Copy the lines of the material exactly, from the line containing "Given: Click the download code icon" through the line containing "click(x=547, y=276)", inclusive.

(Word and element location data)
=-=-=

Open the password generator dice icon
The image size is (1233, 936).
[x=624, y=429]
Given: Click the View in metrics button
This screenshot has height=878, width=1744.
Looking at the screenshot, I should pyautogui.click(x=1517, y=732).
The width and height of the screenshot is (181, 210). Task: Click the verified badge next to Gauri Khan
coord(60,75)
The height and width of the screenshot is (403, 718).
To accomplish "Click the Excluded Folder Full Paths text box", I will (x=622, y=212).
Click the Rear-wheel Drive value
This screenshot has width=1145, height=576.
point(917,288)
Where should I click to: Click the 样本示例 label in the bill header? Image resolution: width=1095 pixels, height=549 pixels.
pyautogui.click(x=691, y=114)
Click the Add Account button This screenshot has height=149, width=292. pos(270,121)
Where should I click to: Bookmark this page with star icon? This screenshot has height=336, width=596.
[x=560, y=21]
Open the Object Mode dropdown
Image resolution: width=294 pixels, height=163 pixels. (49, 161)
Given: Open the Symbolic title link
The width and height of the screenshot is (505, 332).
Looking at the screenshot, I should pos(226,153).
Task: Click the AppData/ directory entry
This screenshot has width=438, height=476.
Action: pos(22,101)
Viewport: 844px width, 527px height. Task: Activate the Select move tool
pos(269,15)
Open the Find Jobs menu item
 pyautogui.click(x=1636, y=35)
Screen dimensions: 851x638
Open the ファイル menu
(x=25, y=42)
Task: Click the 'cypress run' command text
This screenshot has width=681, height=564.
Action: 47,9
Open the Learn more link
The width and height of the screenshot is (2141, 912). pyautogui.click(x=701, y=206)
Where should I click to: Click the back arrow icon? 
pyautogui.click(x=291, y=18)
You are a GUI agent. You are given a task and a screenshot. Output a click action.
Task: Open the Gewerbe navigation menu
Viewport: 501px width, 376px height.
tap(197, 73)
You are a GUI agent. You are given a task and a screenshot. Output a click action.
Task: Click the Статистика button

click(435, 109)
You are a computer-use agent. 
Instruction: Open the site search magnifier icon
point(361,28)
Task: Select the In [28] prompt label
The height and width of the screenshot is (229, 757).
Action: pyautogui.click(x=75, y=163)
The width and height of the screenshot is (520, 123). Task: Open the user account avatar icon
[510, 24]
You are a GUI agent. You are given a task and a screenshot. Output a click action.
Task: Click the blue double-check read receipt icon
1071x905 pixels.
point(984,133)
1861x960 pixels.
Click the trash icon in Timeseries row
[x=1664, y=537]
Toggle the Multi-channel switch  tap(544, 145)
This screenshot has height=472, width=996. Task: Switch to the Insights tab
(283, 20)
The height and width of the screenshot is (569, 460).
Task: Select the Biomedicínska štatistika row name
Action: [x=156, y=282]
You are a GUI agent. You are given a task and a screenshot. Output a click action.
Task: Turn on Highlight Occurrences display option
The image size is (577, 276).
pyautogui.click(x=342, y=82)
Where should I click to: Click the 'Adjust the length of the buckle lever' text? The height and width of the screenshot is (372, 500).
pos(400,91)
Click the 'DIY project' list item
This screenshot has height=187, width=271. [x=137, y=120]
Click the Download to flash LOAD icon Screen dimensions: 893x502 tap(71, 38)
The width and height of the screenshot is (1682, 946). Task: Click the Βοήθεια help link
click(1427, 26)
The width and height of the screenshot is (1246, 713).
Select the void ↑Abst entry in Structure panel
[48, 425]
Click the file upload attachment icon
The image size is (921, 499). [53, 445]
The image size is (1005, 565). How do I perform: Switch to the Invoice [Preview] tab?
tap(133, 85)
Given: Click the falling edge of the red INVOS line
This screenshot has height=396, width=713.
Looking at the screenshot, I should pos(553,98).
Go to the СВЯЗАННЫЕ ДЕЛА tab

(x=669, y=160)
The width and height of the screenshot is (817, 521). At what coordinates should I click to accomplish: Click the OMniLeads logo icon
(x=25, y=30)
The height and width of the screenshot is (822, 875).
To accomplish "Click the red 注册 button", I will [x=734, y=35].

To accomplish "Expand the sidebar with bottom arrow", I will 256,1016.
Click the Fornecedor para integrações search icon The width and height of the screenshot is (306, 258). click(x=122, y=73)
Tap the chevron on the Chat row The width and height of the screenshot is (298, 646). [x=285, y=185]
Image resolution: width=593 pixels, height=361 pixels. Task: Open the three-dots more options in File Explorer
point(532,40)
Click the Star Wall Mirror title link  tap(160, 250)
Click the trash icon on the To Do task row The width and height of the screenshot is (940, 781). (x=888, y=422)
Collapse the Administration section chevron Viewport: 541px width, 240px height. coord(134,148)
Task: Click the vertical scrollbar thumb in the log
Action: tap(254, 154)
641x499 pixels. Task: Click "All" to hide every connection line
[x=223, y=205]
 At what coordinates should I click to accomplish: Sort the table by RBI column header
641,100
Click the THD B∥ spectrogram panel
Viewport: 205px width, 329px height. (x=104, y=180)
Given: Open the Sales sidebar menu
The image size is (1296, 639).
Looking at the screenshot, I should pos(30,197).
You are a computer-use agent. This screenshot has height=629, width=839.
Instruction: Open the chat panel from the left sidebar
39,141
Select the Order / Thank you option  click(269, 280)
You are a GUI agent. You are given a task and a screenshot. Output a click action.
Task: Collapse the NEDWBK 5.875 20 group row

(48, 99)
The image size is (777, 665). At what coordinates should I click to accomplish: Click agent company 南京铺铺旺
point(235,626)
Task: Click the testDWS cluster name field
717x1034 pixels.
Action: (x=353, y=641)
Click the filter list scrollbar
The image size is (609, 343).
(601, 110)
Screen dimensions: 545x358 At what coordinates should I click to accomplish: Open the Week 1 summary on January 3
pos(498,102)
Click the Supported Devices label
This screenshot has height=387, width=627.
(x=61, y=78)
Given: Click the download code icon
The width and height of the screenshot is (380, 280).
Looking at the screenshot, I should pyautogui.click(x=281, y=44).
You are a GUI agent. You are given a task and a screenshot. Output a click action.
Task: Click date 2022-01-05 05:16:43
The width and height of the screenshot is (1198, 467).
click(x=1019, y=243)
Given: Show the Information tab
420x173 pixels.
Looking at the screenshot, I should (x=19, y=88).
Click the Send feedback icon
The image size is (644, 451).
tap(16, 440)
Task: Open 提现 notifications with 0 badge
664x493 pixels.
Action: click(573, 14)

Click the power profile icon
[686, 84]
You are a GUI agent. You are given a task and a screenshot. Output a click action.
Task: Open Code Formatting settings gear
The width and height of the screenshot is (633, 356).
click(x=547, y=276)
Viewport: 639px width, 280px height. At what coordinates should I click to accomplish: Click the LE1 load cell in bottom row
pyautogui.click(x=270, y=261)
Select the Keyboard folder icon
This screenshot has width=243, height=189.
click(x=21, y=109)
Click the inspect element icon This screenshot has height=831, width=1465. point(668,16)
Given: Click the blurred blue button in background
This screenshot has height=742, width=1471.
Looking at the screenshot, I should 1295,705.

=-=-=

## EXERCISE RESULT
Given: Click the download code icon
The width and height of the screenshot is (380, 280).
Looking at the screenshot, I should pyautogui.click(x=281, y=44).
You are a GUI agent. You are given a task and a screenshot. Output a click action.
Task: Click date 2022-01-05 05:16:43
The width and height of the screenshot is (1198, 467).
click(x=1019, y=243)
Given: Show the Information tab
420x173 pixels.
Looking at the screenshot, I should (x=19, y=88).
Click the Send feedback icon
The image size is (644, 451).
tap(16, 440)
Task: Open 提现 notifications with 0 badge
664x493 pixels.
Action: click(573, 14)

Click the power profile icon
[686, 84]
You are a GUI agent. You are given a task and a screenshot. Output a click action.
Task: Open Code Formatting settings gear
The width and height of the screenshot is (633, 356).
click(x=547, y=276)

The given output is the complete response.